Jeannette se laissa tomber sur un tabouret, bouche bée, incapable de proférer le moindre mot.
– Je ne comprends pas votre émotion, ajouta Colet. Votre intention était bien d’avoir un entretien avec lui ?
Poulengy, souriant dans sa barbe blonde, attira Jeannette vers l’embrasure d’une fenêtre et lui dit :
– Mon maître m’a chargé d’éclairer ta lanterne. Tu te souviens de ta première entrevue avec lui, et avec quelle rage il t’a envoyée dans les ronces. Il a changé d’avis sur ton compte après un entretien avec la reine de Sicile que son fils, René d’Anjou, avait tenue au courant de ta visite au duc Charles de Lorraine. Il n’a pas été facile de le convaincre que cette histoire de voix, d’apparitions, de mission, ne relevait pas de ton imagination. Je ne suis pas persuadé qu’il soit tout à fait convaincu, mais il est décidé à t’aider.
– Comment pourrais-je oublier sa première réaction ? dit Jeannette. Et la deuxième fut pire.
– Il te mettait à l’épreuve.
– N’empêche ! Si j’avais cédé, je ne serais plus vierge aujourd’hui et je serais sa concubine. Dieu m’en a gardé.
– Ce n’était pas son intention. Il est fidèle à son épouse. Là encore, il s’agissait d’une épreuve. Il a bien manoeuvré et tu t’en es tirée avec honneur, ce qui lui a été sensible.
Jeannette se sentit fondre de confusion et de bonheur. Alors que la nuit se refermait sur elle, que ses projets sombraient lamentablement, qu’elle envisageait de se soumettre à la volonté de son père et d’épouser le procureur, une porte s’ouvrait sur des perspectives radieuses.
– S’il te plaît, poursuivit Poulengy, renonce à te faire appeler Jeannette : cela convient mal au sérieux de la mission qui t’attend. Dorénavant, tu t’appelleras Jeanne.
– Quand partons-nous ? dit-elle avec feu. Ce soir ? Demain ?
Poulengy éclata de rire.
– Comme tu y vas ! Une telle expédition ne s’improvise pas. Pour commencer, tu vas apprendre à chevaucher.
Elle protesta : à six ans, déjà, elle montait la jument pour mener le bétail à l’abreuvoir. Poulengy esquissa un sourire.
– Tes promenades à l’abreuvoir et à Nancy, c’étaient des jeux d’enfant. Nous allons devoir chevaucher durant cent cinquante lieues, de jour et surtout de nuit. Au bout de trois jours, tu auras l’arrière-train en compote et les reins moulus. Je t’apprendrai, avant notre départ, à tenir correctement ton assiette, à piquer un galop, à faire des voltes, autant de choses que tu ne sais pas faire.

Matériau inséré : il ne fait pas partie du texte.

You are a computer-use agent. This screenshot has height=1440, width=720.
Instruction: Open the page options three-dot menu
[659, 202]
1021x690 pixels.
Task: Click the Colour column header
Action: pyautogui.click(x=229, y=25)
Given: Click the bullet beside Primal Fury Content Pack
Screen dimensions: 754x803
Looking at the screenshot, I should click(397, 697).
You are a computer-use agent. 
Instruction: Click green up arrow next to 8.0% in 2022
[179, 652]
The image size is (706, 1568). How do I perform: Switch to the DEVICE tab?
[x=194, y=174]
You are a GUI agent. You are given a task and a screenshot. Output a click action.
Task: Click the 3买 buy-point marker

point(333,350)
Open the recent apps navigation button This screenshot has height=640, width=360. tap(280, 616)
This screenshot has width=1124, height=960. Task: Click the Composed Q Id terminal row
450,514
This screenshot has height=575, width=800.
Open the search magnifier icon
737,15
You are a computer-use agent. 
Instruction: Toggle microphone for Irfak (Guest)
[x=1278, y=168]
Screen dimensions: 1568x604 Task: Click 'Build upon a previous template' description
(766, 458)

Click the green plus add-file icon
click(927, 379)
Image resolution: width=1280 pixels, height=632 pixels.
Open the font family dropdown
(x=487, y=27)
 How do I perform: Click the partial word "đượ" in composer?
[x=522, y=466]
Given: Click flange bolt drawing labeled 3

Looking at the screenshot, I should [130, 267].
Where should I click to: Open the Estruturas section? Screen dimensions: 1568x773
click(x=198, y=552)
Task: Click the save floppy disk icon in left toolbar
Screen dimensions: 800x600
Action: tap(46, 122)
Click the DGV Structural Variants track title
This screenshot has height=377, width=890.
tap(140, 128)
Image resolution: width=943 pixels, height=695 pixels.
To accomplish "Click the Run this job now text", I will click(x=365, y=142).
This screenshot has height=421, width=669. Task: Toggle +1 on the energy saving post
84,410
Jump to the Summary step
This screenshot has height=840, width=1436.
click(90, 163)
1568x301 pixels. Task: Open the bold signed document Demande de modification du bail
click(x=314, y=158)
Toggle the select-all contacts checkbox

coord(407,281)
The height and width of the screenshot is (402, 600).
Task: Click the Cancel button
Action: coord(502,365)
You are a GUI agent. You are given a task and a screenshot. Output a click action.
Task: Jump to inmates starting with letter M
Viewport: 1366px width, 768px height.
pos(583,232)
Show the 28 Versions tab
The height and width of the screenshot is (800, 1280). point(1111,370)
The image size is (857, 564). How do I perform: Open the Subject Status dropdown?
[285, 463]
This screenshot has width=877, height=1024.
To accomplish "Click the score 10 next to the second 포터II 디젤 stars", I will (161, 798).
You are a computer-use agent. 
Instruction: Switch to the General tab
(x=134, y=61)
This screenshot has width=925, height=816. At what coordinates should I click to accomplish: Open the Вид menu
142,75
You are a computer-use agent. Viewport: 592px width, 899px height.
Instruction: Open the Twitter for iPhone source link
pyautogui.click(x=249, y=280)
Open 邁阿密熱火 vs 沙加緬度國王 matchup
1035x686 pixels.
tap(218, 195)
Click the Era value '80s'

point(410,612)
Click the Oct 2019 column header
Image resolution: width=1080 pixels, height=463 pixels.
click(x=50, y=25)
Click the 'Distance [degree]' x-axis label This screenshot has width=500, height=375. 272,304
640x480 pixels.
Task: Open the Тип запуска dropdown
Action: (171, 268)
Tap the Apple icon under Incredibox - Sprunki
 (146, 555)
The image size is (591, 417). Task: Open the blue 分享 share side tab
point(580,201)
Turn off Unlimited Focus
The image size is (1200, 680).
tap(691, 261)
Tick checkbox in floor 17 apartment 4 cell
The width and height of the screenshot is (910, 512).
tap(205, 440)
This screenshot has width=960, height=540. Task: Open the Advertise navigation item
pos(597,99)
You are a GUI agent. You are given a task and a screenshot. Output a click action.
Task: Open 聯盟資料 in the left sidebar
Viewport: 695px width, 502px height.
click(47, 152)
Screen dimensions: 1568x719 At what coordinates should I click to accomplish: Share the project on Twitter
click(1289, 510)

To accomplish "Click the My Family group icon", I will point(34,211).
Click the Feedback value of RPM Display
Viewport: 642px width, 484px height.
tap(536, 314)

– Sache, Bertrand, que, si cela avait été nécessaire, je serais partie à pied, quitte à m’user les jambes jusqu’aux genoux.
Elle se laissa tomber sur un banc et, les coudes sur la table, se mit à pleurer. Les deux hommes échangèrent un regard perplexe. Elle hoqueta :
– Pardonnez-moi, mes amis. Si je pleure, c’est en songeant à mes parents, à mes compagnes, à mon village. Je les aime et ne les verrai peut-être plus, car mes jours sont comptés.
– Que dis-tu là ? demanda Colet de Vienne. Quelle est cette sottise ? Comment sais-tu que ?...
– Je le sais, dit-elle en essuyant ses larmes et en se levant. Je le sais de par Dieu et mes frères du Paradis...
Orléans, 1428-1429
Pour les gens d’Orléans, l’affaire ne se présentait pas sous un jour favorable.
Un matin d’octobre, accompagné de Jacques Boucher et de M. de Gaucourt, Dunois inspecta le camp des Anglais du haut des remparts et sentit son coeur se serrer : à l’emplacement des faubourgs, les soldats progressaient dans l’édification de leurs retranchements ; déjà, vers l’occident, les structures des bastilles sortaient de terre, reliées par des boulevards empierrés et entourées de profondes tranchées.
– C’est fort impressionnant, dit Gaucourt, mais, à tout prendre, ce système défensif a d’énormes défauts : il laisse la ville libre d’accès du côté de la Beauce, au nord ; ensuite, ces ouvrages sont trop distants les uns des autres et, en cas d’attaque, seraient vite isolés. De combien d’hommes dispose Salisbury ?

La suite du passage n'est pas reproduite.